Abstract

The psychological effects of the COVID-19 pandemic have been shown to include anxiety. However, the association between demographic and physiological factors in COVID-19-associated anxiety symptoms is poorly understood. Therefore, the present cross-sectional study was conducted to examine anxiety symptoms and associated factors among patients with the SARS-CoV-2 Omicron variant during the quarantine period in Shanghai. The study was conducted between April 16, 2022, and May 21, 2022, at Fangcang Shelter Hospital in Shanghai, China. Data were collected using an anonymous online questionnaire. Demographic characteristics, respiratory symptoms, vaccine dose, comorbidities (such as hypertension and diabetes), type of work, and mental health symptoms were evaluated. Logistic regression was used to examine the relationship between anxiety symptoms and risk factors. Stratified analyses were performed to investigate potential interactions. A total of 2132 patients with confirmed Omicron variant SARS-CoV-2 infection were enrolled.
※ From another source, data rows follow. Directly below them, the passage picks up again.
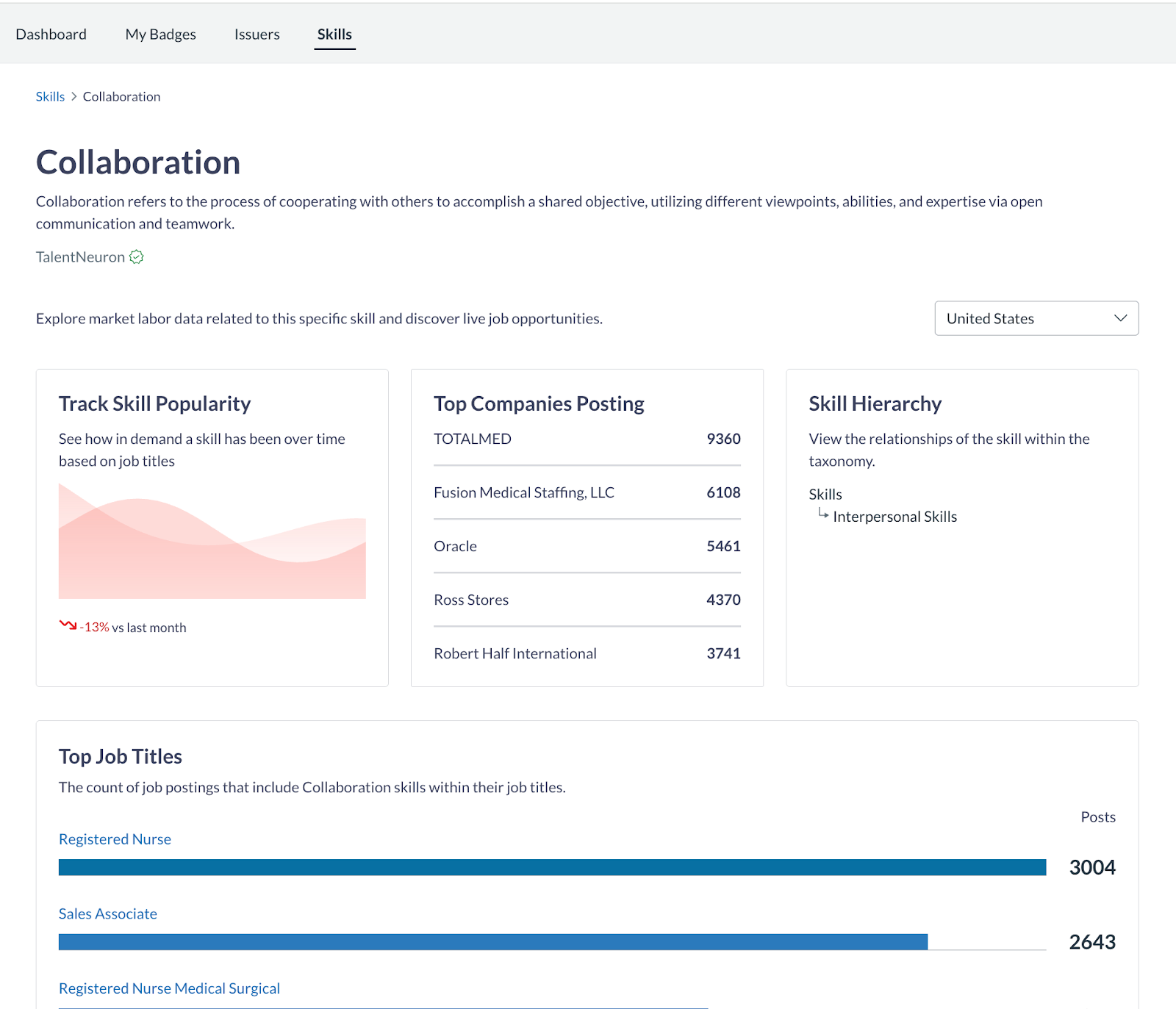Screen dimensions: 1176x1009
Task: Open the My Badges section
Action: 160,34
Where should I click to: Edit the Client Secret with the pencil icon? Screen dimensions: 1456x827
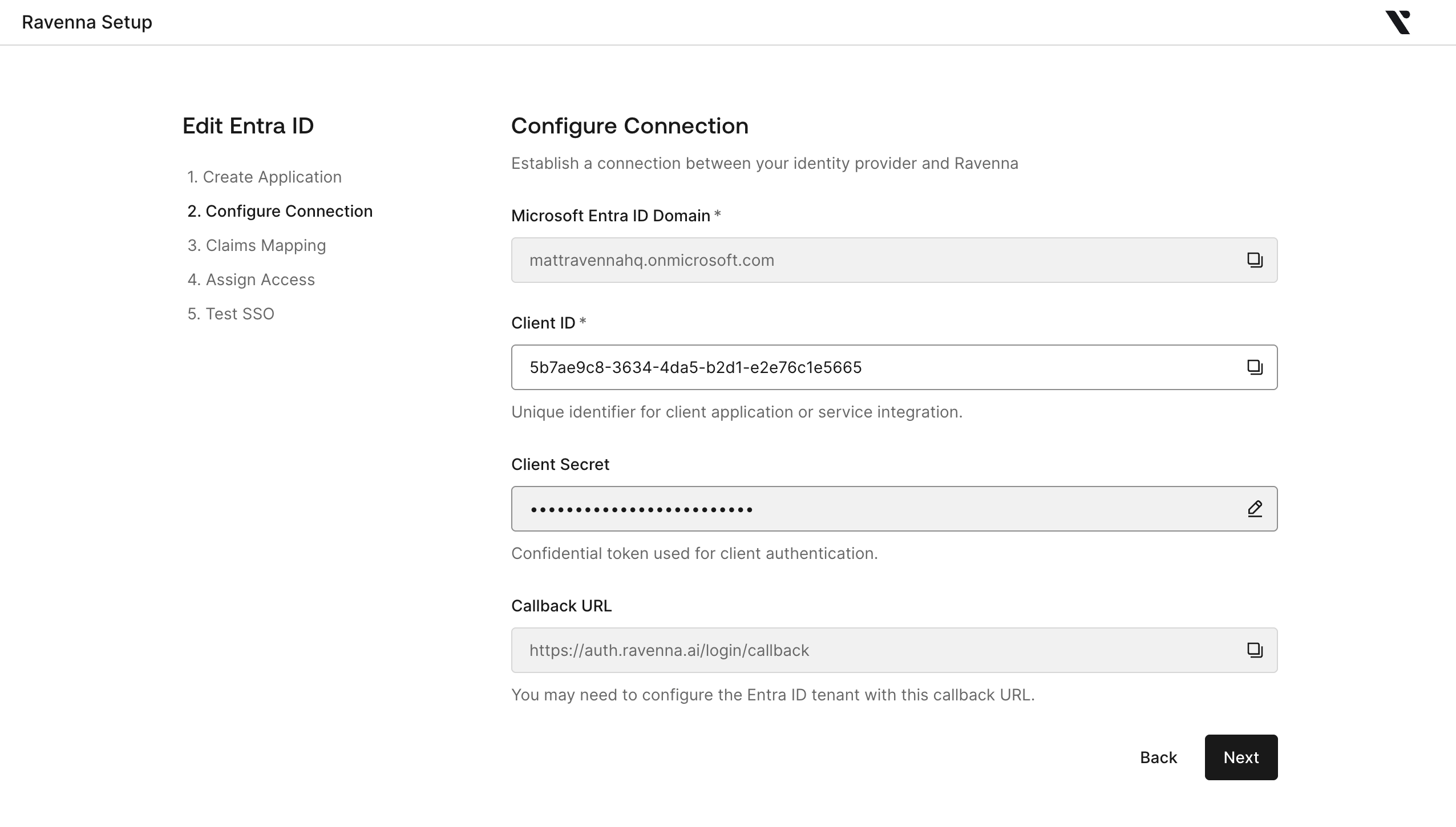(x=1254, y=509)
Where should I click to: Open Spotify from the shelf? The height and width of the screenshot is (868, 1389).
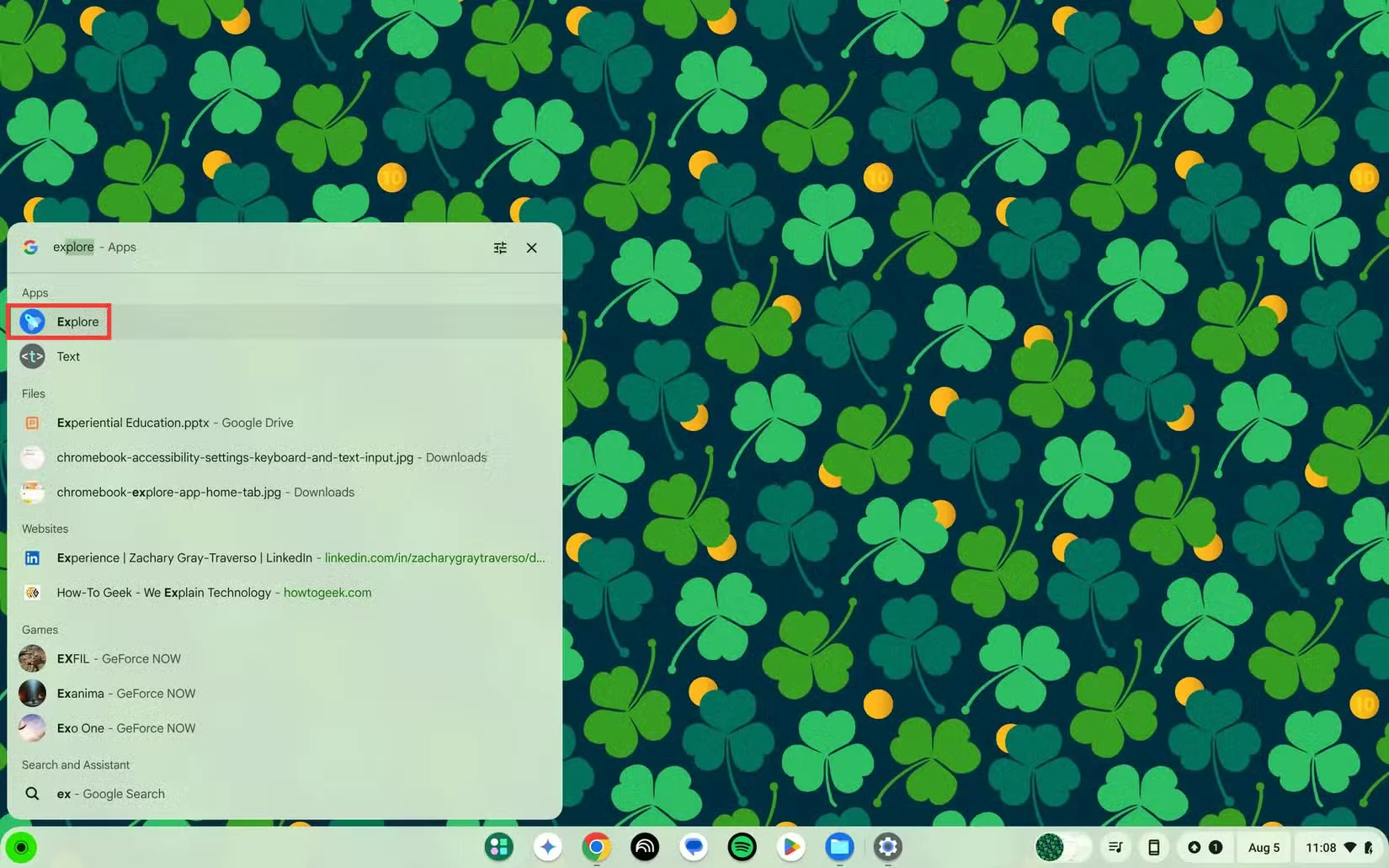(742, 847)
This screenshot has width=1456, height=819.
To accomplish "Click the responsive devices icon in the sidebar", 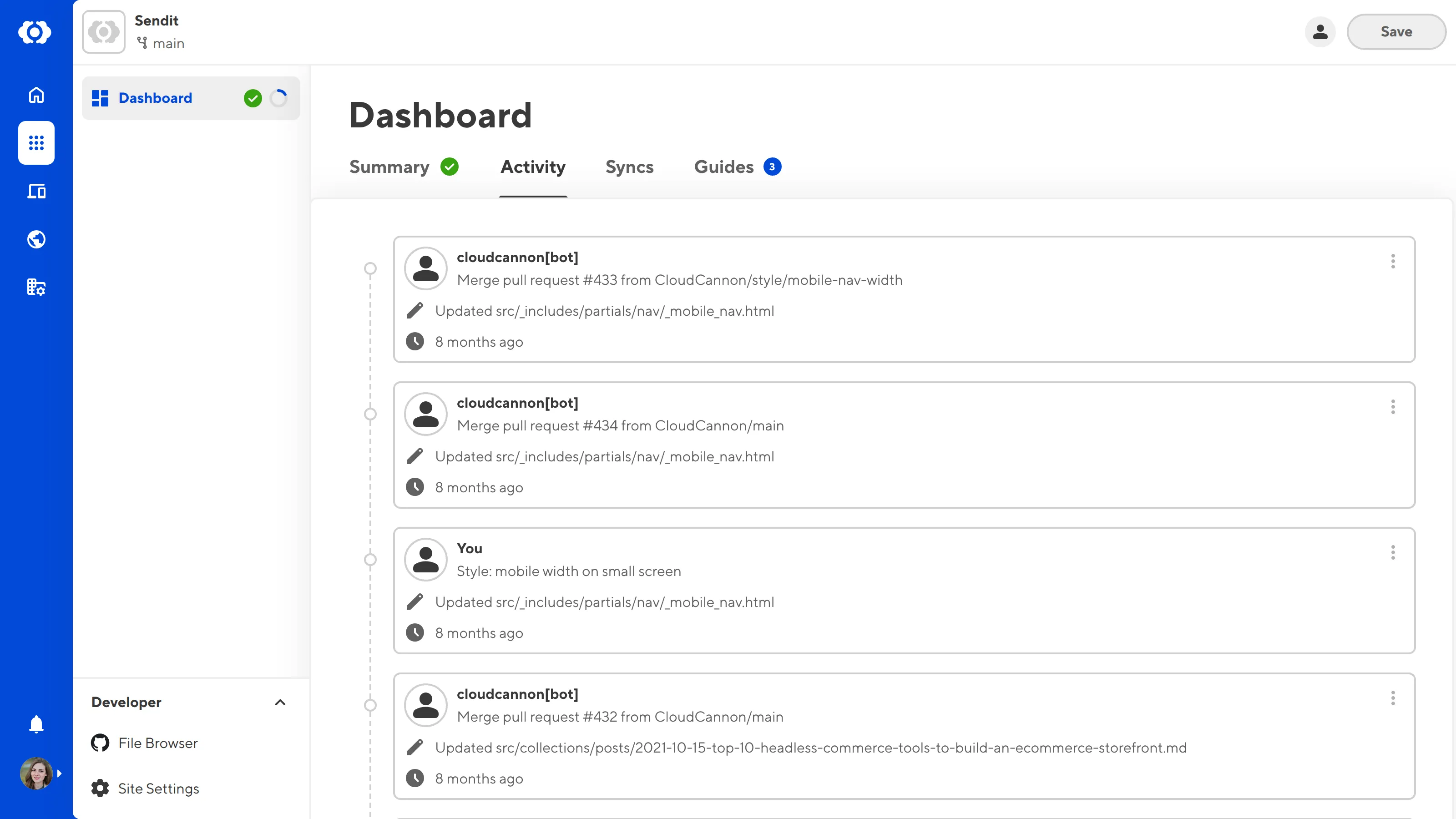I will (x=35, y=191).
The results demonstrated that female gender (OR = 1.47, 95% CI = 1.11-1.94), nonmanual labor (OR = 1.62, 95% CI = 1.25-2.09), respiratory symptoms (OR = 3.19, 95% CI = 2.30-4.43), and having other comorbidities (OR = 1.65, 95% = 1.09-2.50) were positively associated with anxiety symptoms. A significant interaction was found between gender and (a) nonmanual labor (OR = 1.54, 95% = 1.29-1.85), (b) respiratory symptoms (OR = 2.06, 95% = 1.72- 2.48), and (c) comorbidities (OR = 1.57, 95% = 1.16-2.12), such that the relationship with anxiety symptoms was stronger in women compared to men. There were also significant interactions between age group and (a) nonmanual labor (stronger in those ages >46) and (b) respiratory symptoms (stronger in those ages 36-45) regarding the association with anxiety symptoms. Alleviation of respiratory symptoms, addressing comorbidities, and implementation of both psychological and psychopharmacological treatments may help reduce anxiety symptoms following infection with the SARS-CoV-2 Omicron variant in mainland China.